Abstract

Effective error-detection is paramount for building highly dependable computing systems. A new methodology, based on physical and simulated fault injection, has been developed for assessing the effectiveness of error-detection mechanisms. This approach has 2 steps: (1) transient faults are physically injected at the IC pin level of a prototype, in order to derive the error-detection coverage. Experiments are carried out in a 3-dimensional space of events. Fault location, time of occurrence, and duration of the injected fault are the dimensions of this space. (2) Simulated fault-injection is performed to assess the effectiveness of new error-detection mechanisms, designed to improve the detection coverage. Complex circuitry, based on checking for protocol violations, is considered.

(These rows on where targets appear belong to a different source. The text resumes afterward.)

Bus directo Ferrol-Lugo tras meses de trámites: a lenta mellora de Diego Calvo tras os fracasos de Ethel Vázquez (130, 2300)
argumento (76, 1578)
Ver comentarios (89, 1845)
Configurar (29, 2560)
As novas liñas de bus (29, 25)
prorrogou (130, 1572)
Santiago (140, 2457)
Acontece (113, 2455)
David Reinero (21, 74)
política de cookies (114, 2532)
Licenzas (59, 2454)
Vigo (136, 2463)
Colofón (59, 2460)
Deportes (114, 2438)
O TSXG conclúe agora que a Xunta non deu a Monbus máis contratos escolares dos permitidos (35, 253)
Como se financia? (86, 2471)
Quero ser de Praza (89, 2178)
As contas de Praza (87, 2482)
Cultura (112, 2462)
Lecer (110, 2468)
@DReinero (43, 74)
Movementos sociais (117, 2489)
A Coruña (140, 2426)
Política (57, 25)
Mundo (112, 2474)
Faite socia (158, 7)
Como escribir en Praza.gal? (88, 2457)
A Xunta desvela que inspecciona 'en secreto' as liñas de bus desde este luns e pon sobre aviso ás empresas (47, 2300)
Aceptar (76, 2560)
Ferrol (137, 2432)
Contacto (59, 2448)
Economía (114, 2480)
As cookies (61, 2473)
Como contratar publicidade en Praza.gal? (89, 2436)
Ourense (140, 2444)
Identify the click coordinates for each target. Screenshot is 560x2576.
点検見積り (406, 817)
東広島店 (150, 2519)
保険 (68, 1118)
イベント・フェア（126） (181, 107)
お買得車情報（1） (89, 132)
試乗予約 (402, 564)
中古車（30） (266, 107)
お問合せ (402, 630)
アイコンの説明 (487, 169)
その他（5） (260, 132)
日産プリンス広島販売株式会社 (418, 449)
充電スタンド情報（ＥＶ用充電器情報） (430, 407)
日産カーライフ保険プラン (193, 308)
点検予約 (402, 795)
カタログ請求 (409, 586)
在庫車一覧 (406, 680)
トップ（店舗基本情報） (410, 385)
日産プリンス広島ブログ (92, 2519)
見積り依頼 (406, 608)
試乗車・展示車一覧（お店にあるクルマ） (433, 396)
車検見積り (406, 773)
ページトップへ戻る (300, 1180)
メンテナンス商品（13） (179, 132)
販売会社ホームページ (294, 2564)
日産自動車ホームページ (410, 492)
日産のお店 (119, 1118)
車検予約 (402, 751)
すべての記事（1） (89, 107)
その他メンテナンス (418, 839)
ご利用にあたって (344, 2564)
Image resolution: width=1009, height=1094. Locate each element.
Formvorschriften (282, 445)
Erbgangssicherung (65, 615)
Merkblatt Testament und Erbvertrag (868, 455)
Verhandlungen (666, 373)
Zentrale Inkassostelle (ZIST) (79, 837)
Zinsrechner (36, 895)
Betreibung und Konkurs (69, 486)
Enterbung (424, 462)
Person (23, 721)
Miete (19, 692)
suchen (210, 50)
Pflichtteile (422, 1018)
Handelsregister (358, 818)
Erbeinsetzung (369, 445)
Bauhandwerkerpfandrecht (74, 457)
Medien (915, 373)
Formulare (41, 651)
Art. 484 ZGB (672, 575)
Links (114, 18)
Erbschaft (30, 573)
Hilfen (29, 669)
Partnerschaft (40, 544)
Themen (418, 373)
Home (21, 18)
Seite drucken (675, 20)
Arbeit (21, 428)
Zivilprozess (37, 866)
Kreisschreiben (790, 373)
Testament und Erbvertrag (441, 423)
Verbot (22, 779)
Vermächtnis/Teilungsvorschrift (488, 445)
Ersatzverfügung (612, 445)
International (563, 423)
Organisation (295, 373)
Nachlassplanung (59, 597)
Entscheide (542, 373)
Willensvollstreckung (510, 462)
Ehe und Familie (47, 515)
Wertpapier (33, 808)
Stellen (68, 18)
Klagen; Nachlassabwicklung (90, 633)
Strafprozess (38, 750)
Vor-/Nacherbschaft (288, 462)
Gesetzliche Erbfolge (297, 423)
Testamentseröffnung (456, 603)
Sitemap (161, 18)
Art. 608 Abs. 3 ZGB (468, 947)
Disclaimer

A temporal model of the protocol checker is used, and transient faults are injected in signal traces captured from the prototype system. These traces are used as inputs of the simulation engine. s-confidence intervals of the error-detection coverage are derived, both for the initial design and the new detection mechanism. Physical fault-injection, carried out on a prototype server, proved that several signals were sensitive to transient faults and error-detection coverage was unacceptably low. Simulated fault injection shows that an error-detection mechanism, based on checking for protocol violations, can appreciably increase the detection coverage, especially for transient faults longer that 200 nanoseconds. Additional research is required for improving the error-detection of shorter transients. Fault injection experiments also show that error-detection coverage is a function of fault duration: the shorter the transient fault, the lower the coverage. As a consequence, injecting faults that have a unique, predefined duration, as it was frequently done in the past, does not provide accurate information on the effectiveness of the error-detection mechanisms. Injecting only permanent faults leads to unrealistically high estimates of the coverage. These experiments prove that combined physical and simulated fault injection, performed in a 3-dimensional space of events, is a superior approach, which allows the designers to accurately assess the efficacy of various candidate error-detection mechanisms without building expensive test circuits.